Tumor-infiltrating lymphocytes (TILs)
Characteristics of TILs in TNBC
TILs are increasingly recognized as critical players in the breast tumor microenvironment (13). These TILs consist primarily of T cells and are frequently observed in breast cancers (14). All tumor subtypes generally exhibit a more pronounced infiltration at the invasive margin than in the tumor center (15). Most importantly, large variations were observed within each breast tumor subtype, especially in the quantity rather than the functionality of T cells (15).
As one of the most aggressive breast cancer phenotypes, TNBC exhibits a higher rate of TIL infiltration within the tumor environment (16), possibly as a result of somatic mutations that lead to the emergence of neo-antigens, which exacerbate the immune response (17). High-TIL tumors are more likely to be ER negative (18), and conspicuous T cell infiltration common among triple-negative and/or basal-like cancers (19). This feature may suggest that the underlying biological properties of various tumor subtypes be reflected by the density of infiltrated immune cells. TNBCs are also more likely to have >50% lymphocytic infiltrate, termed lymphocyte-predominant breast cancer (LPBC) (16), almost three times that observed in HR+ disease (20). When comparing luminal and non-luminal tumors, the latter has a significantly lower ratio in the tumor center but a higher ratio at the invasive margin (15).
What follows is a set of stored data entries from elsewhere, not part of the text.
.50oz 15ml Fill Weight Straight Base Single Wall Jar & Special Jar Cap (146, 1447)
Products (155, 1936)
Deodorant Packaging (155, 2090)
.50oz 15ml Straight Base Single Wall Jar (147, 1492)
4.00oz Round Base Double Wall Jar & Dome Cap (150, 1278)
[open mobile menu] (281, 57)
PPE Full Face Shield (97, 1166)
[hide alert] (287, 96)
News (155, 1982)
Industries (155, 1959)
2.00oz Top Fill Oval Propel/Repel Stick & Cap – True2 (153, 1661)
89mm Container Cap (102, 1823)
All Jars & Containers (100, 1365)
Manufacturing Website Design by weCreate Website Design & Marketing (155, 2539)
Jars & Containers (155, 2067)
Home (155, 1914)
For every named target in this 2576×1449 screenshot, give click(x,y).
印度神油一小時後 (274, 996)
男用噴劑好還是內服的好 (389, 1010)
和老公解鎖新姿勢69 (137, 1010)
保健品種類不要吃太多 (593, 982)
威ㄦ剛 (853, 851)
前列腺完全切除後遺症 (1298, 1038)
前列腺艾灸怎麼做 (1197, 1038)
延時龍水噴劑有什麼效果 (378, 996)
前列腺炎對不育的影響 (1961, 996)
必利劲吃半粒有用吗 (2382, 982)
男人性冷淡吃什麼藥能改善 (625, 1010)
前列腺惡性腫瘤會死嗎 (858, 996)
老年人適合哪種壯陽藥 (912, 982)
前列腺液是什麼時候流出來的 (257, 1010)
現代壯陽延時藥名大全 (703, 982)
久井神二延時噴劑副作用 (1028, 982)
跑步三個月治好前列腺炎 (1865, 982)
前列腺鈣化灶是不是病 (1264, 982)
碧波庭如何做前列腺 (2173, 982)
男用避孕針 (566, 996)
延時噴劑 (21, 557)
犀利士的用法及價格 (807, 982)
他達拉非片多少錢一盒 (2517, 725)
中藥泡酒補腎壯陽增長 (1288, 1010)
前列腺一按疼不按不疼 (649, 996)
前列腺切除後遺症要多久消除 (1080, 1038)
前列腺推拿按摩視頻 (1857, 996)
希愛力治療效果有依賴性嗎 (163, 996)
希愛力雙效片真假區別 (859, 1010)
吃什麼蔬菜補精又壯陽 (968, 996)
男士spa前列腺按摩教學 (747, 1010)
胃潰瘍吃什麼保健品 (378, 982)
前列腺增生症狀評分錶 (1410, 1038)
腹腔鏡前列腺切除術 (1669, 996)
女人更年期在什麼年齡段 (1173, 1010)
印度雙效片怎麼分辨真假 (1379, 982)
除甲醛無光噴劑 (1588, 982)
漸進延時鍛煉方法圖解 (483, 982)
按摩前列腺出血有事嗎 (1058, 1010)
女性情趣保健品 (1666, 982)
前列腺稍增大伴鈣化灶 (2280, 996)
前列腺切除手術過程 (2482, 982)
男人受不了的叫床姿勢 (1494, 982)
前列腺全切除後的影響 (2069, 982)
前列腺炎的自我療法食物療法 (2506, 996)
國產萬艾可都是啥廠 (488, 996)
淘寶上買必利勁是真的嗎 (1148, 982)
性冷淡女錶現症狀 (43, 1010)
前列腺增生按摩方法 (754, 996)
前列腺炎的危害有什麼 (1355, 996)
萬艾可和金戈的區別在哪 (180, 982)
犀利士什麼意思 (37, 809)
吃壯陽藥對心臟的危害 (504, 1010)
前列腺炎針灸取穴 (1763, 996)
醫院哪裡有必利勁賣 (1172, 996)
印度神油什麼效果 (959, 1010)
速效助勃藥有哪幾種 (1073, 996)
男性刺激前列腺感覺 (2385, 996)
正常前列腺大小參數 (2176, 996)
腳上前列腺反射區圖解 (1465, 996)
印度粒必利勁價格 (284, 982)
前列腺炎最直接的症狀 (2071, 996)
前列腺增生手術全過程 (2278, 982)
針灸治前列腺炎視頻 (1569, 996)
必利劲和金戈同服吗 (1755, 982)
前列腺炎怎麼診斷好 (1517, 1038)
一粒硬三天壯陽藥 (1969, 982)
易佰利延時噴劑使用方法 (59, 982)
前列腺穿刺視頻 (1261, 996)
The population of tumor-infiltrating T cells mainly composes of CD8+ cytotoxic T cells, CD4+ helper T cells and CD4+ regulatory T cells (Tregs). CD8+ T cells are the key effector cell population that mediate effective anti-tumor immunity, which improves clinical outcomes (21). The total number of CD8+ cells inversely correlates with ER and PR expression (22). Moreover, the density of CD8+ TILs is apparently higher in TNBCs (20).
Tregs are thought to protect the host and maintain systemic immune homeostasis to prevent autoimmune disease by suppressing self-reactive cells (23). In the tumor environment, T cells mediate the most important immunological response in tumor growth in the early stages of cancer but change to Tregs after chronic stimulation and interactions with tumor cells, which block anti-tumor responses (23) and promote, rather than inhibit, cancer development and progression (24). FoxP3 is a marker of immunosuppressive CD25+CD4+ regulatory T cells (25). The median number of FoxP3+T cells also directly correlates with prognosis (26). Specifically, TNBCs tend to have a higher average number of FoxP3-positive cells than other subtypes (20,26,27), and the ratio of FoxP3+ to CD8+ cells is the highest in basal-like tumors and the lowest in luminal A tumors both in the tumor and at the invasive margin (15). Moreover, luminal tumors generally have lower ratios than their non-luminal counterparts, especially at the tumor center (15).
The proportion of immune cells may also differ by sites: breast tumors tend to have a higher ratio of FoxP3+ cells to CD8+ cells in the tumor center, which corroborates other reports showing that tumors can recruit regulatory T-cells as part of their immune escape mechanism and are better adapted to the tumor microenvironment (15). Adaptive immunity seems to be much stronger in TNBCs. Since incidence of chromosomal instability is significantly higher in TNBC (28), a greater number of mutations increase the possibility that mutated protein sequences will be expressed and potentially recognized as novel antigens by the immune system, thereby inducing a stronger immune response to fight the tumor (16).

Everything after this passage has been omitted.